◆ Work to complete
Locate the word "rating" in the entries below, then gather every line that holds it.

◆ Material for the task
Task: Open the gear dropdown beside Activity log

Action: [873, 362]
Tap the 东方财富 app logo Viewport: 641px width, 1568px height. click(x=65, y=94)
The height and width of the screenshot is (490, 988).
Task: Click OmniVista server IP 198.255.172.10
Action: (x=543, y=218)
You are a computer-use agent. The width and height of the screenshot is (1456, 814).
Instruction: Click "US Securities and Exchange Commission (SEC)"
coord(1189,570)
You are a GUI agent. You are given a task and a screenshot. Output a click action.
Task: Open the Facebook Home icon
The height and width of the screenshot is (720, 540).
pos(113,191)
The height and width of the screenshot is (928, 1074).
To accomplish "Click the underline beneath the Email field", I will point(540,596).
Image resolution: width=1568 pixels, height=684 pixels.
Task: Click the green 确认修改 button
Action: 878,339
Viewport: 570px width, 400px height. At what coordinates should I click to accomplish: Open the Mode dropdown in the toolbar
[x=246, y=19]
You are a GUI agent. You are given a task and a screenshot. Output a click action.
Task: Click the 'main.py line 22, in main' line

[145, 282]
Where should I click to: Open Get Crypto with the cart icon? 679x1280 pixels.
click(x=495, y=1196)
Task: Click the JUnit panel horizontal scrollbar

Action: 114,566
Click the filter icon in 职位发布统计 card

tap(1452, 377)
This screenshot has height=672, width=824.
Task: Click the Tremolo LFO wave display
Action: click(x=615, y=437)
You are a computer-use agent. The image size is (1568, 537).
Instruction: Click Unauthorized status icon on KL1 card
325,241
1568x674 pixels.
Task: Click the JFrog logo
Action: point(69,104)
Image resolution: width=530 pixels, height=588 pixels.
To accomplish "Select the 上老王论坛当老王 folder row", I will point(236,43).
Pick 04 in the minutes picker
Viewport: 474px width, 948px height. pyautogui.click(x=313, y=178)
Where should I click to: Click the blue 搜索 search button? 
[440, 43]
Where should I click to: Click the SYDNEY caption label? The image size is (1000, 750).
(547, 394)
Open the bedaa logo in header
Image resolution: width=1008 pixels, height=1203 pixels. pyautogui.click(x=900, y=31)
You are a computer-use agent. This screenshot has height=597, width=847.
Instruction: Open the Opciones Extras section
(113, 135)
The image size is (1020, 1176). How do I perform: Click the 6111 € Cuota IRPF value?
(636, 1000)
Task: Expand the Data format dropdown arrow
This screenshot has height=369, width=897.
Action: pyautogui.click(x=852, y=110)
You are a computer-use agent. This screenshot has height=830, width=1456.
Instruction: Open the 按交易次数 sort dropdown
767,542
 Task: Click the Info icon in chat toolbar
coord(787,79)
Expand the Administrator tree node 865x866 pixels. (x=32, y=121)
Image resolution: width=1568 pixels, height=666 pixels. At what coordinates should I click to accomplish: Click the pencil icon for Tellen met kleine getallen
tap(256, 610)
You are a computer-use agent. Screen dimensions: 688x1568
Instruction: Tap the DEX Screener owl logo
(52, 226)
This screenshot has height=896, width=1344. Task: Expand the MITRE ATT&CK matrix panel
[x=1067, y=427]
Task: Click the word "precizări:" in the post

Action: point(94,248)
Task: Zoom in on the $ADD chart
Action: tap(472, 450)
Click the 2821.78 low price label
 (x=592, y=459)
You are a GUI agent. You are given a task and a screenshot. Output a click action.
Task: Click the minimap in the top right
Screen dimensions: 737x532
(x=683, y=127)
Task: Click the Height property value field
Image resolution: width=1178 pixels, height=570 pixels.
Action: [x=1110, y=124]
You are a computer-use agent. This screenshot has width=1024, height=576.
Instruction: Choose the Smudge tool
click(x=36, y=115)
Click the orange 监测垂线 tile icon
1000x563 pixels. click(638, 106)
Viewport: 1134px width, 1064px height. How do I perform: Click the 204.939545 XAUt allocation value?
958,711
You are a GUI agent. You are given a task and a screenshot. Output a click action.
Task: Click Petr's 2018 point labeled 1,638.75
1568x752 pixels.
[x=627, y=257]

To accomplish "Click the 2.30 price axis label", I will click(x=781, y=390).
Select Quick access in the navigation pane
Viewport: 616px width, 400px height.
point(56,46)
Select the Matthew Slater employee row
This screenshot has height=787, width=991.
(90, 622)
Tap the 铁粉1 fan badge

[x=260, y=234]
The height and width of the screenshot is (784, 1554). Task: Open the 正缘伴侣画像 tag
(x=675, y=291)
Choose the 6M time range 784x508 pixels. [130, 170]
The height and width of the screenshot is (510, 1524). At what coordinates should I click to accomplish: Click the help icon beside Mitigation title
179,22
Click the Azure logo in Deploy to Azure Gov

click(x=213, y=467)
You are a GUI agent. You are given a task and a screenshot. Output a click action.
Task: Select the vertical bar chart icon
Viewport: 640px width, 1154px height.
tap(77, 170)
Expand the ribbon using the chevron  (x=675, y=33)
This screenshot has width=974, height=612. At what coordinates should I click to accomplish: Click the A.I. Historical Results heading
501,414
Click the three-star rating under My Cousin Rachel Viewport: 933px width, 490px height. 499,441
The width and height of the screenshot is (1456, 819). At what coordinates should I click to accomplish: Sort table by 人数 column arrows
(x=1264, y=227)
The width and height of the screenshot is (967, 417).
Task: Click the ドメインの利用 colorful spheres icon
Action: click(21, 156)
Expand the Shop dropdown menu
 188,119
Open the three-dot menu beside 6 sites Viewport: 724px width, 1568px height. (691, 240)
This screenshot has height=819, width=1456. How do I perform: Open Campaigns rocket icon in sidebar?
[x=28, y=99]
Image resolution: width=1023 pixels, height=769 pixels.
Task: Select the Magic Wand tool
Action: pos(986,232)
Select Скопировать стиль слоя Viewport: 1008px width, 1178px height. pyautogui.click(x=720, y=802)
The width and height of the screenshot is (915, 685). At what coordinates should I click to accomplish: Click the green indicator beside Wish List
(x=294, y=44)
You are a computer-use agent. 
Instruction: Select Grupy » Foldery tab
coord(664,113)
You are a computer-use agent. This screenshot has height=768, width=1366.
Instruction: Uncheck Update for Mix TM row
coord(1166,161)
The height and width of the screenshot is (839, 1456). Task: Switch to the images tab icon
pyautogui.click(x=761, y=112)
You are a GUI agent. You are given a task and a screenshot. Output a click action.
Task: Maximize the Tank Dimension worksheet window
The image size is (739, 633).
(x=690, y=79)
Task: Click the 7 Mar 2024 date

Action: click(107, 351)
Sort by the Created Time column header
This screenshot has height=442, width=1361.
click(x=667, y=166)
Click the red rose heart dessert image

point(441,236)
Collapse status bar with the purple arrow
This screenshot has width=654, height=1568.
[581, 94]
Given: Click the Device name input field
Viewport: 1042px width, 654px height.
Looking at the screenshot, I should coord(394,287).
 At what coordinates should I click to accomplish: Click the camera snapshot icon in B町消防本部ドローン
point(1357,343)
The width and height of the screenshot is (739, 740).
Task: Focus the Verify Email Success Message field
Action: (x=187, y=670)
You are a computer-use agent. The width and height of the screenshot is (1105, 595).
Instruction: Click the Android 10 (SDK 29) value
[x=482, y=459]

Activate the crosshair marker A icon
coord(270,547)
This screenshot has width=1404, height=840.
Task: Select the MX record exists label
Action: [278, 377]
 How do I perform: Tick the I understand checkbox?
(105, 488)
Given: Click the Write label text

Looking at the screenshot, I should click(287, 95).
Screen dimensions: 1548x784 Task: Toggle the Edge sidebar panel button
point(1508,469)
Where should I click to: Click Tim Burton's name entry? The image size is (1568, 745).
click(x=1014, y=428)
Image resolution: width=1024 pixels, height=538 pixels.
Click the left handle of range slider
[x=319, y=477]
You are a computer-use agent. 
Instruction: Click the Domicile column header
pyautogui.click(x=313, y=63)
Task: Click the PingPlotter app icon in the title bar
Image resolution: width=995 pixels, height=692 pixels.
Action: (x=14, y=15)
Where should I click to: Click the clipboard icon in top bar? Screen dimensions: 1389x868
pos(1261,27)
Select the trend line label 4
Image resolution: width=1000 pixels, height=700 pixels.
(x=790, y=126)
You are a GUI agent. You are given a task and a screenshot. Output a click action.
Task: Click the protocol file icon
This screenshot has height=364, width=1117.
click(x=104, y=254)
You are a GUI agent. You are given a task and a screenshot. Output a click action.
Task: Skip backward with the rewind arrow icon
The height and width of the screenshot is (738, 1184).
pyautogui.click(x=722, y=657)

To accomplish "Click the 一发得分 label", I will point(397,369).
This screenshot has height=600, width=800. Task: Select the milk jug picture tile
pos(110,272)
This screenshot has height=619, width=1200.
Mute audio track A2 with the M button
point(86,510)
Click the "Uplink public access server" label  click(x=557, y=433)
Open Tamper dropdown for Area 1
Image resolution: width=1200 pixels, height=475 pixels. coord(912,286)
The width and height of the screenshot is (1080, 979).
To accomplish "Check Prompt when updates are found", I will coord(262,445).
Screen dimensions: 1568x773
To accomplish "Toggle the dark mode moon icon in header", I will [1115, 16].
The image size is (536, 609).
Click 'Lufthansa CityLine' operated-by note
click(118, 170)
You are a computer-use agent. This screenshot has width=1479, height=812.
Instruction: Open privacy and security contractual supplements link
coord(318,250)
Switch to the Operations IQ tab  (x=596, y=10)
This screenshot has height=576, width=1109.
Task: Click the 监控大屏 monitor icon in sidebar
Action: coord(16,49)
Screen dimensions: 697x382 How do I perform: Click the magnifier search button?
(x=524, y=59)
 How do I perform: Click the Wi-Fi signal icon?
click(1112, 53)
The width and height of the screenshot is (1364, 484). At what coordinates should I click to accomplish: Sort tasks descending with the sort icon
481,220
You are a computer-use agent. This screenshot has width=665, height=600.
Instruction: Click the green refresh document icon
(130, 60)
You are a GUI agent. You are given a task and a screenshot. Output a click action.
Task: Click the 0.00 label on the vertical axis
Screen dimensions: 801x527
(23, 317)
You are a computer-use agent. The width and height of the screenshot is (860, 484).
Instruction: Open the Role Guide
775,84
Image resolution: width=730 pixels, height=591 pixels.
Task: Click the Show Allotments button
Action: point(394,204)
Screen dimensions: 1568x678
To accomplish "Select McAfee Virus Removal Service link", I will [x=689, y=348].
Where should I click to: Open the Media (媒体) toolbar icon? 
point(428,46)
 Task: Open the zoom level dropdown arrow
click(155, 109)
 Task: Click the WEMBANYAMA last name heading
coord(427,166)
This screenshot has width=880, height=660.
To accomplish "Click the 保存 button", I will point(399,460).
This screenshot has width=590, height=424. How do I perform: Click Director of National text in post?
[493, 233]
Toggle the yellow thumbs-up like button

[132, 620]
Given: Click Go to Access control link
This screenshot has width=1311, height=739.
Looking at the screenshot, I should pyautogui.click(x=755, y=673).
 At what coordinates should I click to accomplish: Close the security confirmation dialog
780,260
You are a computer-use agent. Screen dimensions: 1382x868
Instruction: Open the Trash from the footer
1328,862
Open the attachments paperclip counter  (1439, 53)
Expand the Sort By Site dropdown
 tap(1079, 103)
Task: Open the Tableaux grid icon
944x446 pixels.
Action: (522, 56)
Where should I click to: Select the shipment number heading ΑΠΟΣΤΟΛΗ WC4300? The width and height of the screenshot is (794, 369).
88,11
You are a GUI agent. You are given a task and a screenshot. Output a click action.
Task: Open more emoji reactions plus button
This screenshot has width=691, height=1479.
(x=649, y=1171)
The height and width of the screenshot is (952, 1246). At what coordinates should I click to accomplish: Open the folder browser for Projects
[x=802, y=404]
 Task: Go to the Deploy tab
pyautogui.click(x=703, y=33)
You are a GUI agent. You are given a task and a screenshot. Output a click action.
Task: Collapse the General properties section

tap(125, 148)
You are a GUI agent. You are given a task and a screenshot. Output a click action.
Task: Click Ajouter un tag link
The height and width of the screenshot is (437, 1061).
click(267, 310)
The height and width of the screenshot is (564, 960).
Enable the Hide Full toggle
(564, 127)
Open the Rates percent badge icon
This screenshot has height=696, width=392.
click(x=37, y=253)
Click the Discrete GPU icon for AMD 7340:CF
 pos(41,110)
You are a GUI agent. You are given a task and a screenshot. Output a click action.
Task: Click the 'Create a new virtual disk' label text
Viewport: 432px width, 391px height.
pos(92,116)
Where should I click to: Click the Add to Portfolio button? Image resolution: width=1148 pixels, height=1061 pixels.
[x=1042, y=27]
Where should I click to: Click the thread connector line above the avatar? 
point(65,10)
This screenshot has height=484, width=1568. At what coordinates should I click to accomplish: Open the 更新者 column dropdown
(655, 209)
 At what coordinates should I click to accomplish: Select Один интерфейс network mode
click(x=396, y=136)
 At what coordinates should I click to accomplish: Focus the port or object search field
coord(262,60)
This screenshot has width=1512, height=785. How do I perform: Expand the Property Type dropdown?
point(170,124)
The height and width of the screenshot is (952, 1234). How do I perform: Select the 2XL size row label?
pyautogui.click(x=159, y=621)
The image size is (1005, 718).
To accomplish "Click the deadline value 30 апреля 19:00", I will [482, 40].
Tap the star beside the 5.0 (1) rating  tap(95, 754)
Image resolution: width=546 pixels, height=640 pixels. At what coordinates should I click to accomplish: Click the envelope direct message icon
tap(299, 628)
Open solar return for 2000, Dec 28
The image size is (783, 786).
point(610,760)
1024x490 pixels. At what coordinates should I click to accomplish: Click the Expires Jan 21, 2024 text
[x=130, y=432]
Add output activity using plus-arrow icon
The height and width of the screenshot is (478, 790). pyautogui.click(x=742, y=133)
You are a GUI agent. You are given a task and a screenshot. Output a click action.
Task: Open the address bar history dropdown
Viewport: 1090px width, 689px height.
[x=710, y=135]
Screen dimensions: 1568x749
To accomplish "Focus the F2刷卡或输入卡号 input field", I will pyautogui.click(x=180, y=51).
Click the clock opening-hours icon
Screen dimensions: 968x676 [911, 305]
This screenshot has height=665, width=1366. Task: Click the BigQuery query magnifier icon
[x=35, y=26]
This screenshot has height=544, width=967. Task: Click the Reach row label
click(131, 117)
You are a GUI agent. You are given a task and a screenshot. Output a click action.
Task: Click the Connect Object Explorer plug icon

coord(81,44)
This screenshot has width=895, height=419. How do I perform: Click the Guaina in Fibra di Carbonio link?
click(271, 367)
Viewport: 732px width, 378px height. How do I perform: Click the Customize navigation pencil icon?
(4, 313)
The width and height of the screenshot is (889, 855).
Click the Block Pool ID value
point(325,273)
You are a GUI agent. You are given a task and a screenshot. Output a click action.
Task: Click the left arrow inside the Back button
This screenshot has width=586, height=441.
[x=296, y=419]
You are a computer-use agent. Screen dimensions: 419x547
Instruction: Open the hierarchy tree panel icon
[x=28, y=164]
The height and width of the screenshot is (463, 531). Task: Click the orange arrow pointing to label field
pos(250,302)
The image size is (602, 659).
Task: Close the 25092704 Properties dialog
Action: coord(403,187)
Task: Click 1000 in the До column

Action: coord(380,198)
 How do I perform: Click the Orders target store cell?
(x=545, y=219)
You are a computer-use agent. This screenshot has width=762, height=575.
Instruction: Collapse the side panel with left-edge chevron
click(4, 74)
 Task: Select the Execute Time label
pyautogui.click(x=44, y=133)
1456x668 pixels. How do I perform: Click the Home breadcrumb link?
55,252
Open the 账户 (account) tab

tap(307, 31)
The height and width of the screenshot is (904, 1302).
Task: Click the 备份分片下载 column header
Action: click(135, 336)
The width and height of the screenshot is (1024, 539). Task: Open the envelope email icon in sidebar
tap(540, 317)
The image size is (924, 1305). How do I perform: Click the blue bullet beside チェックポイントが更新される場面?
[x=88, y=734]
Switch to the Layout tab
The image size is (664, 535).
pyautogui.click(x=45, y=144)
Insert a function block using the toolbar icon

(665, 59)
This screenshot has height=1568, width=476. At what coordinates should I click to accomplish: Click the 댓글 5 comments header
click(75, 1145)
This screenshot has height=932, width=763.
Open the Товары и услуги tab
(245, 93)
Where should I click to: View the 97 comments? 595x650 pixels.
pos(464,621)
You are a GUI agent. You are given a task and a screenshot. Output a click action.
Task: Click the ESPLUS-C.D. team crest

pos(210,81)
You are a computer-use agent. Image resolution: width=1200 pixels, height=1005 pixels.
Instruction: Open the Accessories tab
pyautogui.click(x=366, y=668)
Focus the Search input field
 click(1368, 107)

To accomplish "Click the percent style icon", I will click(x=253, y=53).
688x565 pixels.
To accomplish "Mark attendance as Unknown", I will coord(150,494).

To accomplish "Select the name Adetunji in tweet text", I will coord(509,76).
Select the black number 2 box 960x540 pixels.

◆ Finished exercise
Click the three-star rating under My Cousin Rachel Viewport: 933px width, 490px height. 499,441
Tap the star beside the 5.0 (1) rating  tap(95, 754)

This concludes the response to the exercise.